From Freedom to Tinker, Andrew Appel: Security against Election Hacking – Part 1: Software Independence <read>
We have heard a lot lately about the vulnerabilities of our elections to hacking. Both cyberhacking and unsophisticated insider attacks. Andrew Appel describes some common sense approaches to detect and deter error and fraud in our elections, covering three major vulnerabilities:
- Incorrect or unavailable poolbooks.
- Voting machines
- Accumulation of results across polling places and jurisdictions
Any of these computers could be hacked. What defenses do we have? Could we seal off the internet so the Russians can’t hack us? Clearly not; and anyway, maybe the hacker isn’t the Russians—what if it’s someone in your opponent’s political party? What if it’s a rogue election administrator?
The best defenses are ways to audit the election and count the votes outside of, independent of the hackable computers…
So the good news is: our election system has many checks and balances so we don’t have to trust the hackable computers to tell us who won. The biggest weaknesses are DRE paperless touchscreen voting machines used in a few states, which are completely unacceptable; and possible problems with electronic pollbooks.
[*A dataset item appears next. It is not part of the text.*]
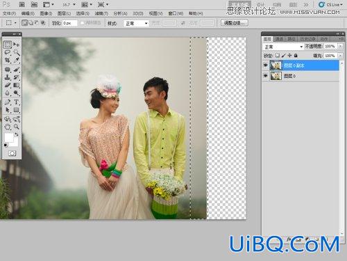Open the 样式 style dropdown

(x=136, y=23)
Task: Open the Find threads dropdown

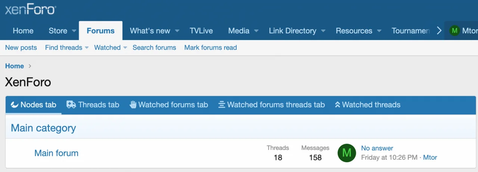Action: 86,47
In this article I’ve discussed paper trails: pollbooks, paper ballots, and per-precinct result printouts. Election officials must work hard to assure the security of the paper trail: chain of custody of ballot boxes once the polls close, for example. And they must use the paper trails to audit the election, to protect against hacked computers (and other kinds of fraud, bugs, and accidental mistakes). Many states have laws requiring (for example) random audits of paper ballots; more states need such laws, and in all states the spirit of the laws must be followed as well as the letter.
Read the full, brief article to understand the details of Appel’s recommendations.
In addition to paying attention to all these recommendations, Connecticut needs to attend to improving our existing post-election audit transparency, the security of ballots, and consider adding formal measures along these lines for check off lists and results reporting.